A registration county was, in Great Britain and Ireland, a statistical unit used for the registration of births, deaths and marriages and for the output of census information. In Scotland registration counties are used for land registration purposes.
The Births and Deaths Registration Act 1836 divided England and Wales into registration districts. The districts were not innovations, however, but were identical to the poor law unions already in existence. Unions had been formed by the grouping parishes surrounding towns in which a workhouse was situated without reference to geographical county boundaries. Many PLUs included areas in two or more civil counties.[1]

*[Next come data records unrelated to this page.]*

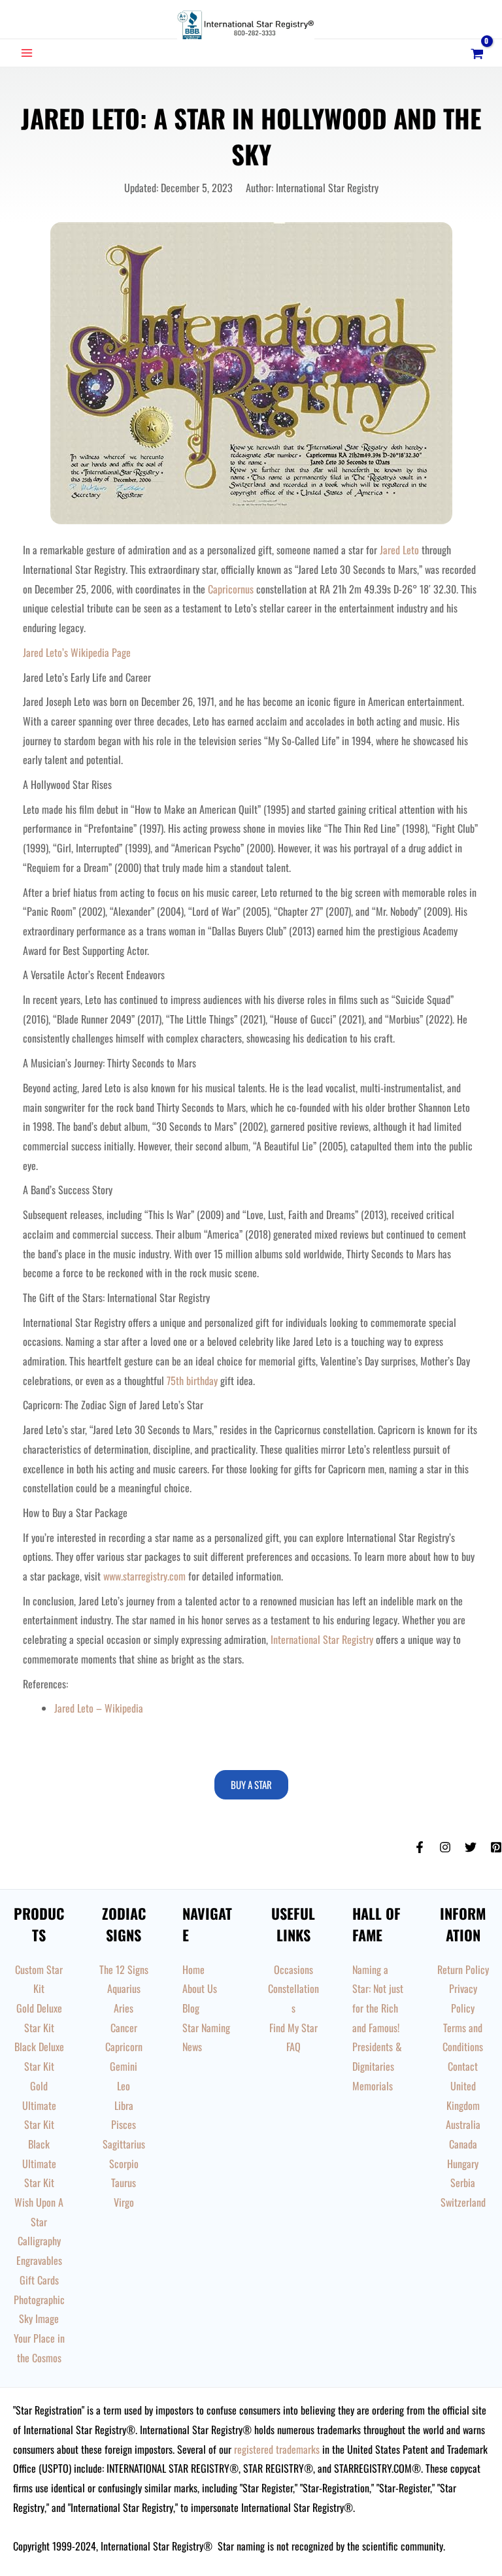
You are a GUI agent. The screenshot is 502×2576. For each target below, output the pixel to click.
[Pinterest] (496, 1847)
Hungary (462, 2163)
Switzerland (463, 2202)
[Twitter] (471, 1847)
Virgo (124, 2202)
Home (193, 1969)
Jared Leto (399, 550)
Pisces (123, 2124)
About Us (199, 1988)
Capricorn (123, 2046)
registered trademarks (277, 2449)
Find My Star (293, 2027)
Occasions (293, 1969)
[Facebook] (420, 1847)
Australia (463, 2124)
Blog (190, 2008)
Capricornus (231, 589)
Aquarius (124, 1988)
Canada (463, 2144)
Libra (123, 2105)
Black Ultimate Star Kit (39, 2163)
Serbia (462, 2182)
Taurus (123, 2182)
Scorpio (124, 2163)
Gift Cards (39, 2280)
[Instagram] (445, 1847)
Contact (463, 2066)
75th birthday (192, 1380)
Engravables (39, 2260)
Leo (123, 2086)
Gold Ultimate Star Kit (39, 2105)
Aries (123, 2008)
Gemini (123, 2066)
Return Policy (463, 1969)
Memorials (372, 2086)
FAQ (293, 2046)
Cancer (123, 2027)
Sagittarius (124, 2144)
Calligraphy (39, 2241)
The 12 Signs (123, 1969)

Registration counties (also known as poor law counties) were formed by the aggregation of registration districts by reference to which county the workhouse was situated in. Accordingly, the boundaries of registration counties rarely coincided with those of the civil county. Attempts to establish a single set of county boundaries in the 1880s were unsuccessful.
The registration counties were used in the compilation of census results from 1851 to 1911.
Civil registration was introduced to Ireland in 1864, based upon the English model. Registration counties were formed for statistical purposes in a similar manner by the grouping of poor law unions. Population data for the 1871 and 1881 censuses of Ireland was published for the registration counties.[2]
In Scotland registration districts were introduced in 1855, and registration counties were used in subsequent censuses.[3]
34 counties are used in Scotland for land registration purposes, which is one higher than the Sasine register. The additional county, within the 34 counties, is the Sea which is used when land is being reclaimed from the ocean.
Land registration by county was introduced by the Land Registers (Scotland) Act 1868. The Act provided that in future all writs relating to lands and heritages in Scotland should be recorded in "presentment books", with a different series for each county. For the purposes of the Act the Barony and Regality of Glasgow and the Stewartry of Kirkcudbright were to be treated as counties. There are two paired counties that were under a single sheriff in 1868: Ross & Cromarty and Orkney & Zetland.[4]
The 1868 legislation was replaced by the Land Registration (Scotland) Act 1979. The 1979 Act allowed for the date and areas of operation to be fixed by statutory instrument.[5] It was brought into operation on a phased basis using the 1868 counties, starting with the County of Renfrew on 6 April 1981. The implementation was completed on 1 April 2003 when the final tranche of registration counties were operational.